The “leaks” or rather the disclosure of information that is newsworthy, emphasizes the enormity of the funding waste, and how those tax dollars are spent. We recently committed to funding Pakistan another $7.5 billion, and Sec Clinton and Richard Holbrrok went slavering all over the Pakistanis eager to get their hands on the first installment of $500 million last week so they could “channel” it to their corrupt network, and pay a lip service to cleaning out the Taliban and fighting terrorism. How much more is spent “filtered” into the pockets of the Karzai network? How much more in to Iraq – What about some of our other large scale funding and the layers and layers of bureaucracy on the payroll in teh State Department. Wouldn’t it be better to use the funds to create jobs and skilled training for America? Vote CUTUSBUDGET – next time you see it on the ballot.

Posted by cutusbudget | Report as abusive
 

the one who did the 9/11 attacks was the one who wanted Islam to be blamed and the one who’s not Christian..
they’re waiting for everybody to fight one and another.. then they will take all the treasures at the end..
seems like it’s worked..

Posted by q-la | Report as abusive
 

Whose Hands? Whose Blood?

http://www.truth-out.org/whose-hands-who se-blood-killing-civilians-afghanistan-a nd-iraq62058

Had the US not tried to hide the truth about these wars, this leak may not have happened. Show the casualties of war and the caskets coming home, show the babies shot up and burned up. Show the grotesquely deformed babies from DU contamination. We’re in these wars because of lies.

Posted by LipsMalloy | Report as abusive
 

Wikileaks has given us a window of opportunity to take back the US from a malignant corruption that is the real enemy of a free people. Assange and his coworkers have done exactly as honest and brave people should do, just as Daniel Ellsburg did with the Pentagon papers. And now, with huge worldwide support, they have the power to do even more. Donate now to Wikileaks and watch how the world will change for the better.

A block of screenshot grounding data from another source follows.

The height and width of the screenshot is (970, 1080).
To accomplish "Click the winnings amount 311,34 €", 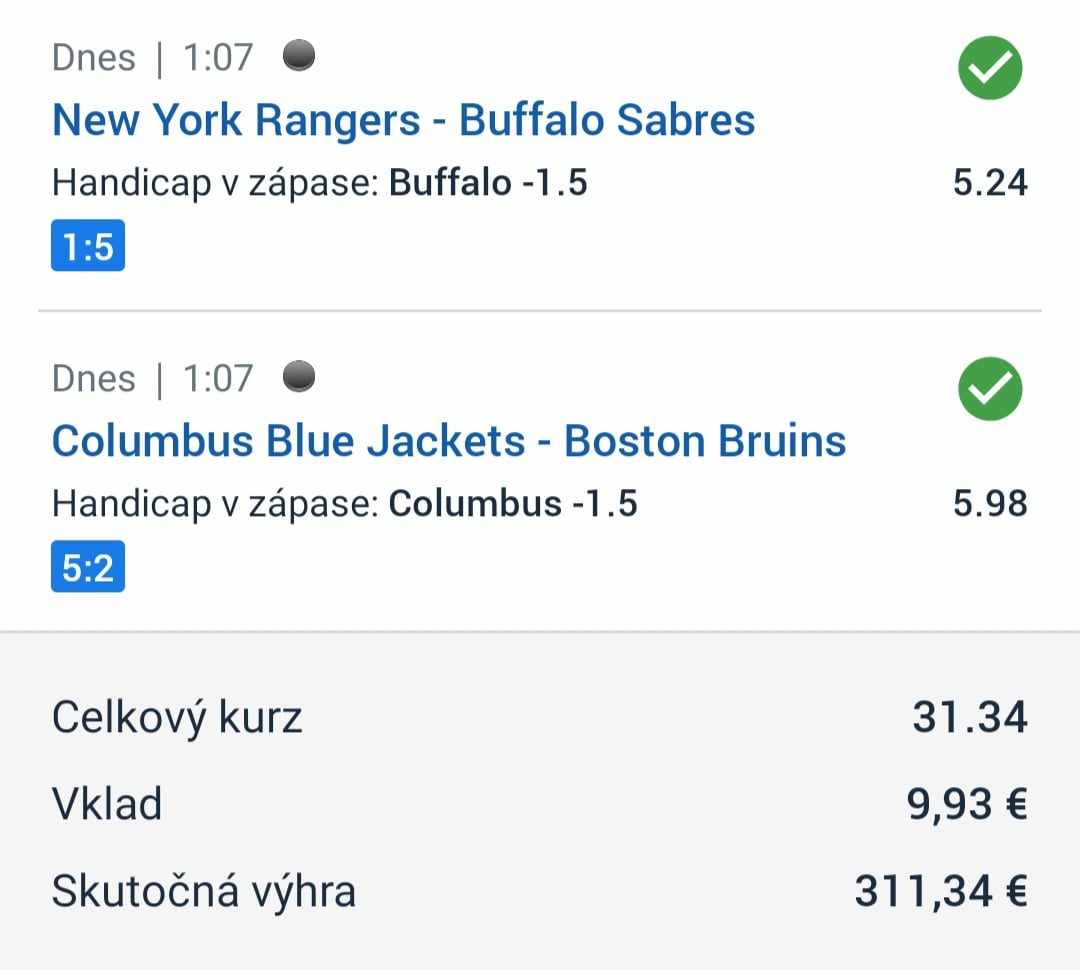I will point(941,891).

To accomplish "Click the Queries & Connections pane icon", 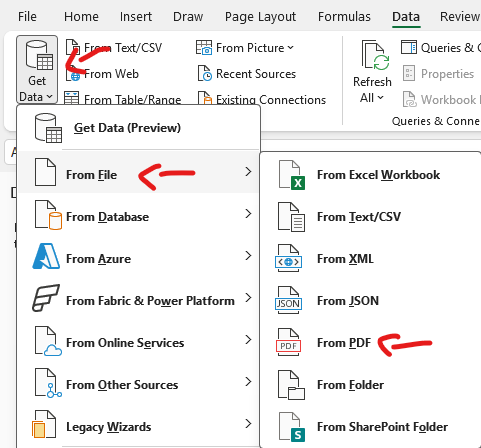I will click(x=409, y=47).
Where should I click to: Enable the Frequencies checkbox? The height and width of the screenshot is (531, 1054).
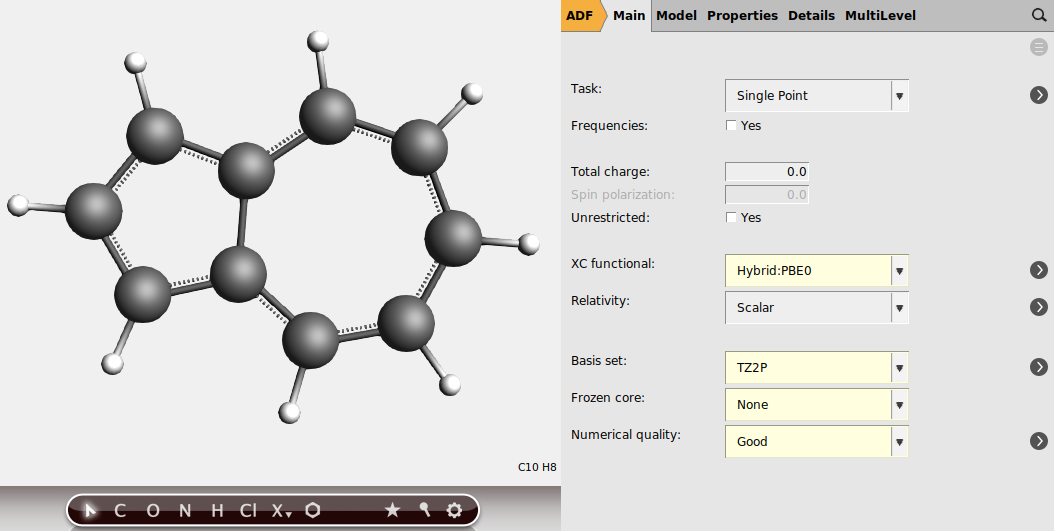(x=731, y=126)
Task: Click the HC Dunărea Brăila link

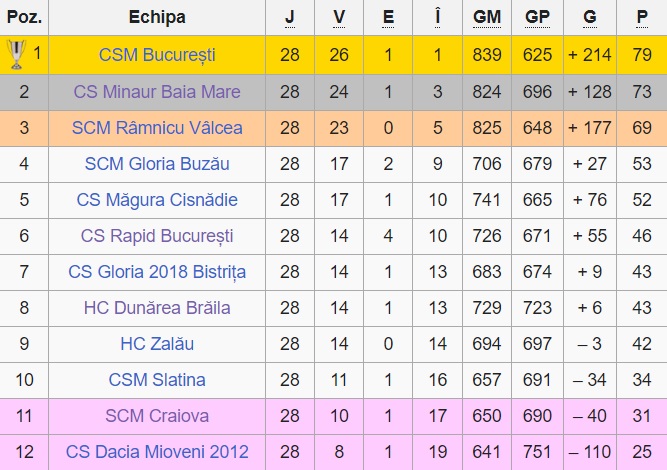Action: [157, 308]
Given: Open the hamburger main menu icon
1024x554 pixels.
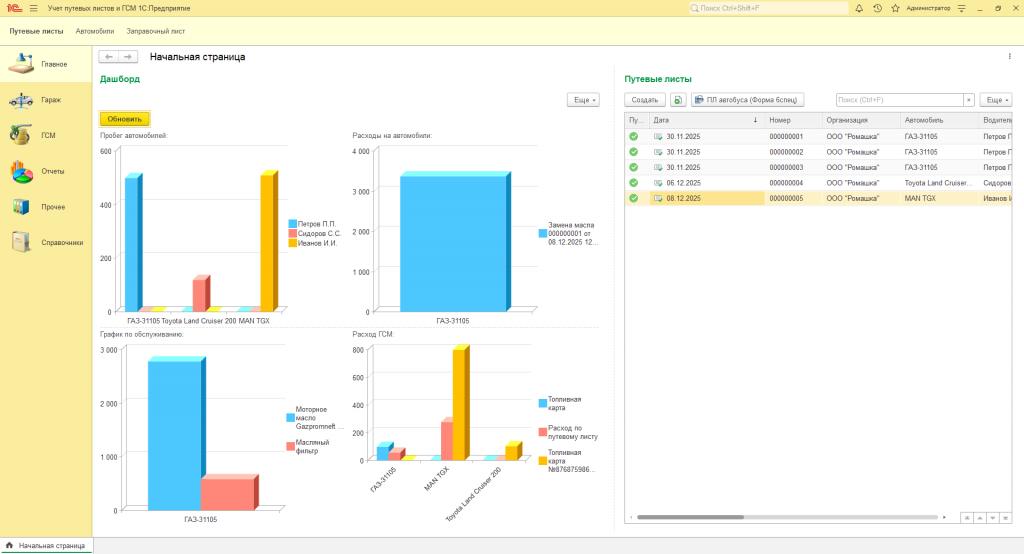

Posted by austinexile | Report as abusive
 

Freedom of information is one of the most vital underpinnig of a democratic society. It gives people the information needed to decide whether those they place in power are worthy of that power and are acting in the best interets of the majority and of the counry and of the wolrd. Seeing that the USA is a global hegemon it is without doubt that information abiut the actions of its forces in any place on earth is closely scrutinised and by the largets audience possible. One of the major reason the Nazis were able to get away with their genocidal programs for so long is becuase they kept them very well hidden from the rest of the wolrd, despite the fact that much of it was happening in other countries outside of Germany. If nothing else history teaches us that the first casualty of war is truth and the more truth we get the better.
It is truly a sign of the inadequacy of the American media that it took an Australian to bring the murders perpertarted by their government into the full light of day. By shining this light the darkness now enveloping the USA may begin its retreat. Fascism has no place in a modern America nor anywhere else in the world. This may mean that many lives may now be actually saved as the pentagon will be under more scrutiny to engage in their wars in less barbaric and careless and ruthless ways. The price of freedom is eternal vigilance.

Posted by baumman | Report as abusive
 

What ever happened to intellectual property rights in the context of international law? Irrespective of an activist’s opinion regarding a war (or any other policy/action of a country), a government and its people own the intellectual property (in the form of documents, cables, etc.) that is being stolen by WikiLeaks. Further, there are preliminary thought processes (recorded in cables, etc.) and then there are actual government policies/actions. The two are fundamentally different. Preliminary thought processes of government officials are not policies/actions of a government. Finally, isn’t intercepting a country’s classified information a violation of espionage law? If so, wouldn’t that also be an act of war on the part of WikiLeaks and those that propagate the stolen intellectual property?